▶ [INFORMATION]

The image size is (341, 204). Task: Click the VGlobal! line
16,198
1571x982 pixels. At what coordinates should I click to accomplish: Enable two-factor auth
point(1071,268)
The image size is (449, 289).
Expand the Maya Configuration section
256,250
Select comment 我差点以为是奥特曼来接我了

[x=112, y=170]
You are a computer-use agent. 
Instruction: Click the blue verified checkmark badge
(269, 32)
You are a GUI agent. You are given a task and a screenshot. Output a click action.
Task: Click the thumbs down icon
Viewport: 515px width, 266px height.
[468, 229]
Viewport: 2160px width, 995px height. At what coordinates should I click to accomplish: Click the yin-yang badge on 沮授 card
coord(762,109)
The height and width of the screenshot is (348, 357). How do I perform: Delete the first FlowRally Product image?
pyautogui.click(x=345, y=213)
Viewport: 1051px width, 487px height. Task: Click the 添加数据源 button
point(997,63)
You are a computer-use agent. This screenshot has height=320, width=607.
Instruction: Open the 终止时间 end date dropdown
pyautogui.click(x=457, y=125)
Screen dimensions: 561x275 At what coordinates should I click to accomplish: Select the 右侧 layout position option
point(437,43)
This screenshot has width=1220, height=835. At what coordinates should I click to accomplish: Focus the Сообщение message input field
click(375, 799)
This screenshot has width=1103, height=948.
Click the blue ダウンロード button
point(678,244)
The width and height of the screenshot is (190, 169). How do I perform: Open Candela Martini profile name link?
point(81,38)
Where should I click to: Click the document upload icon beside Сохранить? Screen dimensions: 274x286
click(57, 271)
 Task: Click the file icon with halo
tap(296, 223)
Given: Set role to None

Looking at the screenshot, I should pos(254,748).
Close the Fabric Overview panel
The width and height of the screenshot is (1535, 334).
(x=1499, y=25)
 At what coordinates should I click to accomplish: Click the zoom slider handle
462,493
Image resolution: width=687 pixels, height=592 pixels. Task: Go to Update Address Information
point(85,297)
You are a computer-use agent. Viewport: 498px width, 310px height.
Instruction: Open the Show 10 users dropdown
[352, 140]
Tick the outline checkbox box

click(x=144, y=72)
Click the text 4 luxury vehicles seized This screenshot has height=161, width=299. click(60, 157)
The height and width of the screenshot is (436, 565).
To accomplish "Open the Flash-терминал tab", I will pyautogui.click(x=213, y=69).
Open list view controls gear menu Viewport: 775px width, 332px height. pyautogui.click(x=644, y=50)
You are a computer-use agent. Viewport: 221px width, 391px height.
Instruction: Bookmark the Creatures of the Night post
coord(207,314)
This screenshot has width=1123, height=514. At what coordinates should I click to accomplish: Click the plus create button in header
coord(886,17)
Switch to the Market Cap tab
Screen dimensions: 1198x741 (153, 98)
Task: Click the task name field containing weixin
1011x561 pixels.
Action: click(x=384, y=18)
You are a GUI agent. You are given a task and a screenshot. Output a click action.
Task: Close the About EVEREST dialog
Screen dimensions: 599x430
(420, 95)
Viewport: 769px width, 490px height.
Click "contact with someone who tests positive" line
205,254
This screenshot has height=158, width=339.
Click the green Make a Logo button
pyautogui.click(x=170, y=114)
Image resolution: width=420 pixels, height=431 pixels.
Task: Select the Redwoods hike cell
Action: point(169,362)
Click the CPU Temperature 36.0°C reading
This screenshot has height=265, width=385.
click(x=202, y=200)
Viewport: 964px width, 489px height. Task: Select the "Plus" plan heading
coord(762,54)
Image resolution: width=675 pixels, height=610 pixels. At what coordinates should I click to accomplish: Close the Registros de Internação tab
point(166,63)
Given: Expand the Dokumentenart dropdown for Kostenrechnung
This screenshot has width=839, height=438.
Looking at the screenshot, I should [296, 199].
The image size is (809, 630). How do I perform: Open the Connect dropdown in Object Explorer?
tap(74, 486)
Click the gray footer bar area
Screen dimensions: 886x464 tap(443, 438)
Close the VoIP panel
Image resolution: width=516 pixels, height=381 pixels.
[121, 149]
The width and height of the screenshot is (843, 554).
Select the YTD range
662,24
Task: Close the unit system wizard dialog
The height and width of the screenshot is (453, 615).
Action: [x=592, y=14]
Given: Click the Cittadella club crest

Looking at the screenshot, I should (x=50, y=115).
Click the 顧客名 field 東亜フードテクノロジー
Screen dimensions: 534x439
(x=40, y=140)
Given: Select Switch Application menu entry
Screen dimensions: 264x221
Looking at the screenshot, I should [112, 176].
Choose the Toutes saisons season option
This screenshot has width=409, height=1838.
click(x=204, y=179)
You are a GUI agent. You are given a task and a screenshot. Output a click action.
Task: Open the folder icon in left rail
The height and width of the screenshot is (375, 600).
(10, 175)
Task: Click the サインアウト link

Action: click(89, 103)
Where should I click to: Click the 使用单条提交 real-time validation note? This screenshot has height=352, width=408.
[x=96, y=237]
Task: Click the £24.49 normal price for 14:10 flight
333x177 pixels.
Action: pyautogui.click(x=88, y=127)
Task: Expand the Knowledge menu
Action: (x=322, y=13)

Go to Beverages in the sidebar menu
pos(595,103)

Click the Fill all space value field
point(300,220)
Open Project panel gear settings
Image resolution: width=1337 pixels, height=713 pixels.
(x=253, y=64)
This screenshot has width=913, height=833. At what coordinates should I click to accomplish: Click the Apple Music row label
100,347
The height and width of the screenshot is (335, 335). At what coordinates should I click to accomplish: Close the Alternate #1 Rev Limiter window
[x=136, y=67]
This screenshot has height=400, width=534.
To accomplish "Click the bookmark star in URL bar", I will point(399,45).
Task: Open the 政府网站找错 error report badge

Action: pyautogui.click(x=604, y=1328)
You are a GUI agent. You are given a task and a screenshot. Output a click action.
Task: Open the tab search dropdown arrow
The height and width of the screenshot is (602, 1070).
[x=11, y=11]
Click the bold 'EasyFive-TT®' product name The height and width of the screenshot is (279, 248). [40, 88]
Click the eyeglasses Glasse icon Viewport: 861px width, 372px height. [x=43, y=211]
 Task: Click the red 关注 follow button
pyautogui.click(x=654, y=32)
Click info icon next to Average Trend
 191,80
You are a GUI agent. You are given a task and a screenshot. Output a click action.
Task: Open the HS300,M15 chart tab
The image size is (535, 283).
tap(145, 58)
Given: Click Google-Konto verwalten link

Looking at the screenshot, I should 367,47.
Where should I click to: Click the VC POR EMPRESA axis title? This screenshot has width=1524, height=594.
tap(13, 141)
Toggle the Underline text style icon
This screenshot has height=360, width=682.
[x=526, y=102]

▶ [INSTRUCTIONS FOR THE TASK]
Search the material above for the string "will", and copy every line in which it turns up.

▶ [YOUR SOLUTION]
To accomplish "Open the Flash-терминал tab", I will pyautogui.click(x=213, y=69).
To accomplish "Click the bookmark star in URL bar", I will point(399,45).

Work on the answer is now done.